§ **REQUIRED WORK**: Convert every line of the items below into a JSON list of strings, one string per line, omitting blank lines.

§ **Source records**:
>> start

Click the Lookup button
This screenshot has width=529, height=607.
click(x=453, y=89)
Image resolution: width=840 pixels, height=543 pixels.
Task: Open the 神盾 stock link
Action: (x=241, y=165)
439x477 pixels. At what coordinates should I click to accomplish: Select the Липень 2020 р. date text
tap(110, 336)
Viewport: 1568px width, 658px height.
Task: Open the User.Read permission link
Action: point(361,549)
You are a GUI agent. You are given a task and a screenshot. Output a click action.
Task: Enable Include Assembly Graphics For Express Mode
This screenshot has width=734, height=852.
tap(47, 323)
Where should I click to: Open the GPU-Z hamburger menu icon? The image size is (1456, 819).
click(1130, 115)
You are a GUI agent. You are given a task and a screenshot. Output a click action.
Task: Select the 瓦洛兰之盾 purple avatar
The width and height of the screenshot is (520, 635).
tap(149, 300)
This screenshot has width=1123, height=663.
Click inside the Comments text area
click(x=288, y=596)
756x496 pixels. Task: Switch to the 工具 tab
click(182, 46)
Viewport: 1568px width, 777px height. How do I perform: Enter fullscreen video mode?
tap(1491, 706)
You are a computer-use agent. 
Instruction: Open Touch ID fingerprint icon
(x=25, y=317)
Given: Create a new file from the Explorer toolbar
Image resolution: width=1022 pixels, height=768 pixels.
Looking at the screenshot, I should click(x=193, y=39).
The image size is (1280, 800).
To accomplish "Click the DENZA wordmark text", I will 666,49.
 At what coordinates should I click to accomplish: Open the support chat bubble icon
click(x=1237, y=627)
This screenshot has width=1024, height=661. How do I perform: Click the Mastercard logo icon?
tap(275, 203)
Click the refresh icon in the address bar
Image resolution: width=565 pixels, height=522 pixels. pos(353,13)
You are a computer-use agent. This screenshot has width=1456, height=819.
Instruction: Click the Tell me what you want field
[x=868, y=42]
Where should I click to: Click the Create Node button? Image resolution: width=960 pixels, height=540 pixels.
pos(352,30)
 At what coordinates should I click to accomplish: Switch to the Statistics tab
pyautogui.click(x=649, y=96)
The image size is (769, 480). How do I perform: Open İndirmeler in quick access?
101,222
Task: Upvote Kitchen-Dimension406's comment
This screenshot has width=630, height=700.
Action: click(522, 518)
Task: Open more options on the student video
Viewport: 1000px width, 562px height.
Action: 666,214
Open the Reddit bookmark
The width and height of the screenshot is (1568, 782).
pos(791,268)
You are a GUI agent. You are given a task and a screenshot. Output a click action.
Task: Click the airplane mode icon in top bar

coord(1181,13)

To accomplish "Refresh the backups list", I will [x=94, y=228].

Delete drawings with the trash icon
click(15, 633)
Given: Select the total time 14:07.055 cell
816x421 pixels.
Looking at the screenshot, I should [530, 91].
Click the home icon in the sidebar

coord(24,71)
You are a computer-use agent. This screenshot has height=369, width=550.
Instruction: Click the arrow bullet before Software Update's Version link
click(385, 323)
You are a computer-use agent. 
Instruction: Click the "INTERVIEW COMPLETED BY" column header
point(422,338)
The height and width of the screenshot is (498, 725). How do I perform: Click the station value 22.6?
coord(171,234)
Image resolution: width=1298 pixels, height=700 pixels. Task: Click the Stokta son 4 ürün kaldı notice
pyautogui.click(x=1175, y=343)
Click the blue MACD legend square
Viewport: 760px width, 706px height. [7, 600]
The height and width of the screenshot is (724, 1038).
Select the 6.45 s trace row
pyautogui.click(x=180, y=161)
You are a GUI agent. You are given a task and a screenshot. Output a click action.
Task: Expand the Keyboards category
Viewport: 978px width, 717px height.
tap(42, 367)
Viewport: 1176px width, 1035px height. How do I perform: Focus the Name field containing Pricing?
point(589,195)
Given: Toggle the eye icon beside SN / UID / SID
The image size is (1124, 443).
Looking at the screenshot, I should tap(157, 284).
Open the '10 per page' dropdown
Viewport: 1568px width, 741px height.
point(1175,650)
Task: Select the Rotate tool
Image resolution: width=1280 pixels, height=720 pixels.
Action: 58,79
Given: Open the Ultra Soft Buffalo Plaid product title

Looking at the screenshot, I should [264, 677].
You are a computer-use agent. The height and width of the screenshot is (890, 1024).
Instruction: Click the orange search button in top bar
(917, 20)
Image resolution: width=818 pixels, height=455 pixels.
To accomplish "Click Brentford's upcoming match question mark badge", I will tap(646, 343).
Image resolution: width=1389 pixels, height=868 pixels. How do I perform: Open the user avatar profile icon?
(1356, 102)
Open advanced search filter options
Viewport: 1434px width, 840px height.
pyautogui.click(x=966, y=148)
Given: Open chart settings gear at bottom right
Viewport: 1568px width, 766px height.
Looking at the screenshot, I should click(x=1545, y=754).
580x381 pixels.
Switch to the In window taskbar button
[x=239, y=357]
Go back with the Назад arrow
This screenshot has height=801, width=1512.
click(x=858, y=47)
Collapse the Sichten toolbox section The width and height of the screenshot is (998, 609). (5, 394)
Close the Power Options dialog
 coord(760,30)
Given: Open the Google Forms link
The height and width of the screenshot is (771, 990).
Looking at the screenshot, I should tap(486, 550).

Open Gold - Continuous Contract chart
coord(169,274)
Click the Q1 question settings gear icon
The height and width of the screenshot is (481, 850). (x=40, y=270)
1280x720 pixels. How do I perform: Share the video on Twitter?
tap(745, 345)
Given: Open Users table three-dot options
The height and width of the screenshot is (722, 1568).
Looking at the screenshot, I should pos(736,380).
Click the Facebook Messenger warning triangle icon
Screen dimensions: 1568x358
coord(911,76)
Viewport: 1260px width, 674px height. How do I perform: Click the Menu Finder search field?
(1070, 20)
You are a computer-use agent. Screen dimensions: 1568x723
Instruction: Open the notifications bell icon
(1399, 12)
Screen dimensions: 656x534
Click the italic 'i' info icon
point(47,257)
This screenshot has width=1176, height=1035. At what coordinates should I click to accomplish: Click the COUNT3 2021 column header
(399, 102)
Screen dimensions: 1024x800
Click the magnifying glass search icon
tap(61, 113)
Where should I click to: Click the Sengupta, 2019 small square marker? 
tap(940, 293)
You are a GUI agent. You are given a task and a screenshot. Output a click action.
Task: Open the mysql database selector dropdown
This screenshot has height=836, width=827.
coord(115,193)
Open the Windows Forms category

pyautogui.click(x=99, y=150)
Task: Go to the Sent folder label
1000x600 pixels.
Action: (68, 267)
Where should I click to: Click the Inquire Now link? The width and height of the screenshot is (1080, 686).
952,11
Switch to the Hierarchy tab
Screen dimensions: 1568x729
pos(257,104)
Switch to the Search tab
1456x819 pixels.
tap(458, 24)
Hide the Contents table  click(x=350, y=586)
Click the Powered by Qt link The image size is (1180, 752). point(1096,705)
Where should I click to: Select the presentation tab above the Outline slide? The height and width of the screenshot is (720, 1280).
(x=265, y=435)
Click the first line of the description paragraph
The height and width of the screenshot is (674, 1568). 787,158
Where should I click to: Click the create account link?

>> end

§ **RESULT OF THIS EXERCISE**:
[
  "Click the Lookup button",
  "This screenshot has width=529, height=607.",
  "click(x=453, y=89)",
  "Image resolution: width=840 pixels, height=543 pixels.",
  "Task: Open the 神盾 stock link",
  "Action: (x=241, y=165)",
  "439x477 pixels. At what coordinates should I click to accomplish: Select the Липень 2020 р. date text",
  "tap(110, 336)",
  "Viewport: 1568px width, 658px height.",
  "Task: Open the User.Read permission link",
  "Action: point(361,549)",
  "You are a GUI agent. You are given a task and a screenshot. Output a click action.",
  "Task: Enable Include Assembly Graphics For Express Mode",
  "This screenshot has width=734, height=852.",
  "tap(47, 323)",
  "Where should I click to: Open the GPU-Z hamburger menu icon? The image size is (1456, 819).",
  "click(1130, 115)",
  "You are a GUI agent. You are given a task and a screenshot. Output a click action.",
  "Task: Select the 瓦洛兰之盾 purple avatar",
  "The width and height of the screenshot is (520, 635).",
  "tap(149, 300)",
  "This screenshot has width=1123, height=663.",
  "Click inside the Comments text area",
  "click(x=288, y=596)",
  "756x496 pixels. Task: Switch to the 工具 tab",
  "click(182, 46)",
  "Viewport: 1568px width, 777px height. How do I perform: Enter fullscreen video mode?",
  "tap(1491, 706)",
  "You are a computer-use agent. ",
  "Instruction: Open Touch ID fingerprint icon",
  "(x=25, y=317)",
  "Given: Create a new file from the Explorer toolbar",
  "Image resolution: width=1022 pixels, height=768 pixels.",
  "Looking at the screenshot, I should click(x=193, y=39).",
  "The image size is (1280, 800).",
  "To accomplish \"Click the DENZA wordmark text\", I will 666,49.",
  " At what coordinates should I click to accomplish: Open the support chat bubble icon",
  "click(x=1237, y=627)",
  "This screenshot has width=1024, height=661. How do I perform: Click the Mastercard logo icon?",
  "tap(275, 203)",
  "Click the refresh icon in the address bar",
  "Image resolution: width=565 pixels, height=522 pixels. pos(353,13)",
  "You are a computer-use agent. This screenshot has width=1456, height=819.",
  "Instruction: Click the Tell me what you want field",
  "[x=868, y=42]",
  "Where should I click to: Click the Create Node button? Image resolution: width=960 pixels, height=540 pixels.",
  "pos(352,30)",
  " At what coordinates should I click to accomplish: Switch to the Statistics tab",
  "pyautogui.click(x=649, y=96)",
  "The image size is (769, 480). How do I perform: Open İndirmeler in quick access?",
  "101,222",
  "Task: Upvote Kitchen-Dimension406's comment",
  "This screenshot has width=630, height=700.",
  "Action: click(522, 518)",
  "Task: Open more options on the student video",
  "Viewport: 1000px width, 562px height.",
  "Action: 666,214",
  "Open the Reddit bookmark",
  "The width and height of the screenshot is (1568, 782).",
  "pos(791,268)",
  "You are a GUI agent. You are given a task and a screenshot. Output a click action.",
  "Task: Click the airplane mode icon in top bar",
  "coord(1181,13)",
  "To accomplish \"Refresh the backups list\", I will [x=94, y=228].",
  "Delete drawings with the trash icon",
  "click(15, 633)",
  "Given: Select the total time 14:07.055 cell",
  "816x421 pixels.",
  "Looking at the screenshot, I should [530, 91].",
  "Click the home icon in the sidebar",
  "coord(24,71)",
  "You are a computer-use agent. This screenshot has height=369, width=550.",
  "Instruction: Click the arrow bullet before Software Update's Version link",
  "click(385, 323)",
  "You are a computer-use agent. ",
  "Instruction: Click the \"INTERVIEW COMPLETED BY\" column header",
  "point(422,338)",
  "The height and width of the screenshot is (498, 725). How do I perform: Click the station value 22.6?",
  "coord(171,234)",
  "Image resolution: width=1298 pixels, height=700 pixels. Task: Click the Stokta son 4 ürün kaldı notice",
  "pyautogui.click(x=1175, y=343)",
  "Click the blue MACD legend square",
  "Viewport: 760px width, 706px height. [7, 600]",
  "The height and width of the screenshot is (724, 1038).",
  "Select the 6.45 s trace row",
  "pyautogui.click(x=180, y=161)",
  "You are a GUI agent. You are given a task and a screenshot. Output a click action.",
  "Task: Expand the Keyboards category",
  "Viewport: 978px width, 717px height.",
  "tap(42, 367)",
  "Viewport: 1176px width, 1035px height. How do I perform: Focus the Name field containing Pricing?",
  "point(589,195)",
  "Given: Toggle the eye icon beside SN / UID / SID",
  "The image size is (1124, 443).",
  "Looking at the screenshot, I should tap(157, 284).",
  "Open the '10 per page' dropdown",
  "Viewport: 1568px width, 741px height.",
  "point(1175,650)",
  "Task: Select the Rotate tool",
  "Image resolution: width=1280 pixels, height=720 pixels.",
  "Action: 58,79",
  "Given: Open the Ultra Soft Buffalo Plaid product title",
  "Looking at the screenshot, I should [264, 677].",
  "You are a computer-use agent. The height and width of the screenshot is (890, 1024).",
  "Instruction: Click the orange search button in top bar",
  "(917, 20)",
  "Image resolution: width=818 pixels, height=455 pixels.",
  "To accomplish \"Click Brentford's upcoming match question mark badge\", I will tap(646, 343).",
  "Image resolution: width=1389 pixels, height=868 pixels. How do I perform: Open the user avatar profile icon?",
  "(1356, 102)",
  "Open advanced search filter options",
  "Viewport: 1434px width, 840px height.",
  "pyautogui.click(x=966, y=148)",
  "Given: Open chart settings gear at bottom right",
  "Viewport: 1568px width, 766px height.",
  "Looking at the screenshot, I should click(x=1545, y=754).",
  "580x381 pixels.",
  "Switch to the In window taskbar button",
  "[x=239, y=357]",
  "Go back with the Назад arrow",
  "This screenshot has height=801, width=1512.",
  "click(x=858, y=47)",
  "Collapse the Sichten toolbox section The width and height of the screenshot is (998, 609). (5, 394)",
  "Close the Power Options dialog",
  " coord(760,30)",
  "Given: Open the Google Forms link",
  "The height and width of the screenshot is (771, 990).",
  "Looking at the screenshot, I should tap(486, 550).",
  "Open Gold - Continuous Contract chart",
  "coord(169,274)",
  "Click the Q1 question settings gear icon",
  "The height and width of the screenshot is (481, 850). (x=40, y=270)",
  "1280x720 pixels. How do I perform: Share the video on Twitter?",
  "tap(745, 345)",
  "Given: Open Users table three-dot options",
  "The height and width of the screenshot is (722, 1568).",
  "Looking at the screenshot, I should pos(736,380).",
  "Click the Facebook Messenger warning triangle icon",
  "Screen dimensions: 1568x358",
  "coord(911,76)",
  "Viewport: 1260px width, 674px height. How do I perform: Click the Menu Finder search field?",
  "(1070, 20)",
  "You are a computer-use agent. Screen dimensions: 1568x723",
  "Instruction: Open the notifications bell icon",
  "(1399, 12)",
  "Screen dimensions: 656x534",
  "Click the italic 'i' info icon",
  "point(47,257)",
  "This screenshot has width=1176, height=1035. At what coordinates should I click to accomplish: Click the COUNT3 2021 column header",
  "(399, 102)",
  "Screen dimensions: 1024x800",
  "Click the magnifying glass search icon",
  "tap(61, 113)",
  "Where should I click to: Click the Sengupta, 2019 small square marker? ",
  "tap(940, 293)",
  "You are a GUI agent. You are given a task and a screenshot. Output a click action.",
  "Task: Open the mysql database selector dropdown",
  "This screenshot has height=836, width=827.",
  "coord(115,193)",
  "Open the Windows Forms category",
  "pyautogui.click(x=99, y=150)",
  "Task: Go to the Sent folder label",
  "1000x600 pixels.",
  "Action: (68, 267)",
  "Where should I click to: Click the Inquire Now link? The width and height of the screenshot is (1080, 686).",
  "952,11",
  "Switch to the Hierarchy tab",
  "Screen dimensions: 1568x729",
  "pos(257,104)",
  "Switch to the Search tab",
  "1456x819 pixels.",
  "tap(458, 24)",
  "Hide the Contents table  click(x=350, y=586)",
  "Click the Powered by Qt link The image size is (1180, 752). point(1096,705)",
  "Where should I click to: Select the presentation tab above the Outline slide? The height and width of the screenshot is (720, 1280).",
  "(x=265, y=435)",
  "Click the first line of the description paragraph",
  "The height and width of the screenshot is (674, 1568). 787,158",
  "Where should I click to: Click the create account link?"
]